[Instructions to follow] If a line includes the word "cursor", it belongs in the count; state the total for the data below and add nothing.
[Opening Stored data section]
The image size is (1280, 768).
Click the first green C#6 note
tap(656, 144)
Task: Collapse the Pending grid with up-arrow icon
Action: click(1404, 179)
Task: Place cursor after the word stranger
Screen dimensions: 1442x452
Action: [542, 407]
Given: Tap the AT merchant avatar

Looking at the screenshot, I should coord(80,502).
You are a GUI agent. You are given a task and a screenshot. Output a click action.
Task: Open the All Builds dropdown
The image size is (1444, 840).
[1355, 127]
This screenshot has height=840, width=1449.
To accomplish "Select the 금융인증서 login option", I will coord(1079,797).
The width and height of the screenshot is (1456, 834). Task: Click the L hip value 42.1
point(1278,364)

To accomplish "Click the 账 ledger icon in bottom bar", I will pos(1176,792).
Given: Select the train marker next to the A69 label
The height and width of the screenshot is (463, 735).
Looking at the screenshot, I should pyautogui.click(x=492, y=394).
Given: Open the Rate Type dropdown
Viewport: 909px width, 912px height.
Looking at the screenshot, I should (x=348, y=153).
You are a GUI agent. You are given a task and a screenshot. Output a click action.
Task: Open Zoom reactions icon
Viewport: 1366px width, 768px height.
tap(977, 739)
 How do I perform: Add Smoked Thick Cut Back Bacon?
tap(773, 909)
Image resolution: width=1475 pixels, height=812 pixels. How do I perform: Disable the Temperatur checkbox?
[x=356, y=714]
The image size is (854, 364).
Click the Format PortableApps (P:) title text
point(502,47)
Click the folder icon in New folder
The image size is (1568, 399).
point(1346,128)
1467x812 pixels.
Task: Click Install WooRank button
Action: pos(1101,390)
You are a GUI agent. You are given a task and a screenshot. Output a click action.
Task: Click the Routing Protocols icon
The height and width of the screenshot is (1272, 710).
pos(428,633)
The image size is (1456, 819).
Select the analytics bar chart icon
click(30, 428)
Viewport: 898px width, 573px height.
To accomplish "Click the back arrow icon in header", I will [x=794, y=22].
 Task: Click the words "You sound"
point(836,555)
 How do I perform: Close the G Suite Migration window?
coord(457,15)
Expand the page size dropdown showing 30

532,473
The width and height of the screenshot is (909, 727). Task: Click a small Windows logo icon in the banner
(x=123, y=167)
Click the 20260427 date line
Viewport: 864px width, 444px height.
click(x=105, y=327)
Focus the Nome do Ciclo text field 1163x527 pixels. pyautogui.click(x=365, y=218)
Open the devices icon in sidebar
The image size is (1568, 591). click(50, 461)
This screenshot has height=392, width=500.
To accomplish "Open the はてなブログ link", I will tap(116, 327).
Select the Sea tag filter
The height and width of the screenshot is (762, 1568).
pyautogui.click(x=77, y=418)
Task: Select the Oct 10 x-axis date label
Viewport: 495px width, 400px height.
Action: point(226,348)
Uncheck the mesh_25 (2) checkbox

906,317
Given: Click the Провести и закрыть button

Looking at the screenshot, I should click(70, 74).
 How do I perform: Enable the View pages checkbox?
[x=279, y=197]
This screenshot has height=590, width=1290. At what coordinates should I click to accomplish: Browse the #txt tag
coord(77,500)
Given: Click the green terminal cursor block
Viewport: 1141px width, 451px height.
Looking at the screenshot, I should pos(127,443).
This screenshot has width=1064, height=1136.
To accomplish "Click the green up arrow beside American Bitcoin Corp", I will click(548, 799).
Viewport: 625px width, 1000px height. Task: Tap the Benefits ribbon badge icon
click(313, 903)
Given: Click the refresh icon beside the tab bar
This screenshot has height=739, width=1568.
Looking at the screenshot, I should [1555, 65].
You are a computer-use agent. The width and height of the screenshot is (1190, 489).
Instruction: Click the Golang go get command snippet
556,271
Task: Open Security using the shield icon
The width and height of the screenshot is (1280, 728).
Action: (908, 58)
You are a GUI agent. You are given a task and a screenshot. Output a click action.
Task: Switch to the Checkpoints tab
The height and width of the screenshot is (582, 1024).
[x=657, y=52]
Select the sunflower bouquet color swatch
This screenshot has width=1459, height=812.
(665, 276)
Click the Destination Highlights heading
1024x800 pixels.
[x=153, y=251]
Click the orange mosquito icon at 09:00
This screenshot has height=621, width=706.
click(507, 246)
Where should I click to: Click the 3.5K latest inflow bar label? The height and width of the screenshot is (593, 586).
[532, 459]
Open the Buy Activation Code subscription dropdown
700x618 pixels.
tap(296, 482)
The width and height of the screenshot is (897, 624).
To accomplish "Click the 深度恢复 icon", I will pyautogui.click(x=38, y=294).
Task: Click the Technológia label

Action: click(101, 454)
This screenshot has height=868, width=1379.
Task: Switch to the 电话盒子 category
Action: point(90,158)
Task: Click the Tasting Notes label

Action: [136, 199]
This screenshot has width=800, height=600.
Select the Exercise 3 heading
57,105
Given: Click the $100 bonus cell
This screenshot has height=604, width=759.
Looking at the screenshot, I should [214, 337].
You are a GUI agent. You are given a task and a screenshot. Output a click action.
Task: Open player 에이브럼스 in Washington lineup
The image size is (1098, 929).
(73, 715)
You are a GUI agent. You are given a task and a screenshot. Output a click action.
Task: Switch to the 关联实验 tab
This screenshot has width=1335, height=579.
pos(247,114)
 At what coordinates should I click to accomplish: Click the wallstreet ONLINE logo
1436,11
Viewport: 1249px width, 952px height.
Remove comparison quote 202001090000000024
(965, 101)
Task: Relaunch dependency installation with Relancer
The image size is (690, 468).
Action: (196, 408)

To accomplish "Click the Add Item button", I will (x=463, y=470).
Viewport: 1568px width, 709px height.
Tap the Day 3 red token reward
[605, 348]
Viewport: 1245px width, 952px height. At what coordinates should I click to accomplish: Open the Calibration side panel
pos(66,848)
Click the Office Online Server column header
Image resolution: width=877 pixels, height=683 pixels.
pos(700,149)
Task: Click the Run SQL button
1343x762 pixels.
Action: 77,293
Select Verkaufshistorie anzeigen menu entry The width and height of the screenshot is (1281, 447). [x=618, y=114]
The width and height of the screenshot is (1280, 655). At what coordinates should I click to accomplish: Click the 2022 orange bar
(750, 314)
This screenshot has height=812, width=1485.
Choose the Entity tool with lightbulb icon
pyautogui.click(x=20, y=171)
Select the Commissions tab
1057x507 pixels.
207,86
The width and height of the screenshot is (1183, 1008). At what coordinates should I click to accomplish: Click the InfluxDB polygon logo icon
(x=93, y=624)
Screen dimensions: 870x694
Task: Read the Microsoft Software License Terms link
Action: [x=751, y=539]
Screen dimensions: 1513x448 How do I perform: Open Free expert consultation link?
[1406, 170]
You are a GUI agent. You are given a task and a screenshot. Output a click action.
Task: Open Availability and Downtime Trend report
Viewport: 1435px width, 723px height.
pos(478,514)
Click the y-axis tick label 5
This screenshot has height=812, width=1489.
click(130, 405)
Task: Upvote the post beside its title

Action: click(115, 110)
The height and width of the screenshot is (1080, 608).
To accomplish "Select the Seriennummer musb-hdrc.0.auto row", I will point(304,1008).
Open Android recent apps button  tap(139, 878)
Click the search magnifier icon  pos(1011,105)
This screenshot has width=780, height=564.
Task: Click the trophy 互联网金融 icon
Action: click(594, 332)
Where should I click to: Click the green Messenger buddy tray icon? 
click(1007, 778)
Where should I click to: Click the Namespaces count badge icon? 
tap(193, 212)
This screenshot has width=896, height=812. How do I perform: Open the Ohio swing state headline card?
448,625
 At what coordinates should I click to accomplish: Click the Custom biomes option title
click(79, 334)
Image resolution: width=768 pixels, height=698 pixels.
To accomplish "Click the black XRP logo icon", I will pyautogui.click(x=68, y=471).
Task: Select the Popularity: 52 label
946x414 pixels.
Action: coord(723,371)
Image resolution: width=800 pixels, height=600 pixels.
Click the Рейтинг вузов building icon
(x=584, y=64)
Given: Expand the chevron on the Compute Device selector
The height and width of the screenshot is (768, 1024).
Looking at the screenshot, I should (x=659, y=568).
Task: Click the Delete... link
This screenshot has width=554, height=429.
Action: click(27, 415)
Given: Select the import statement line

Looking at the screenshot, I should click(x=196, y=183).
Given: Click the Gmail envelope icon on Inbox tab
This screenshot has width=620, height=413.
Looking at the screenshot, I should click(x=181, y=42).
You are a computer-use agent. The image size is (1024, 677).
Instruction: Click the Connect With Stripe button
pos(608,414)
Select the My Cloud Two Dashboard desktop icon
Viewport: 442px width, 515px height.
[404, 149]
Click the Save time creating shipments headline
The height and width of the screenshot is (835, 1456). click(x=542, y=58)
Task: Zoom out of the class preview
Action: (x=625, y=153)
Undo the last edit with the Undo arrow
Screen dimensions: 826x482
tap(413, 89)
[Closing Stored data section]
[Answer box] 2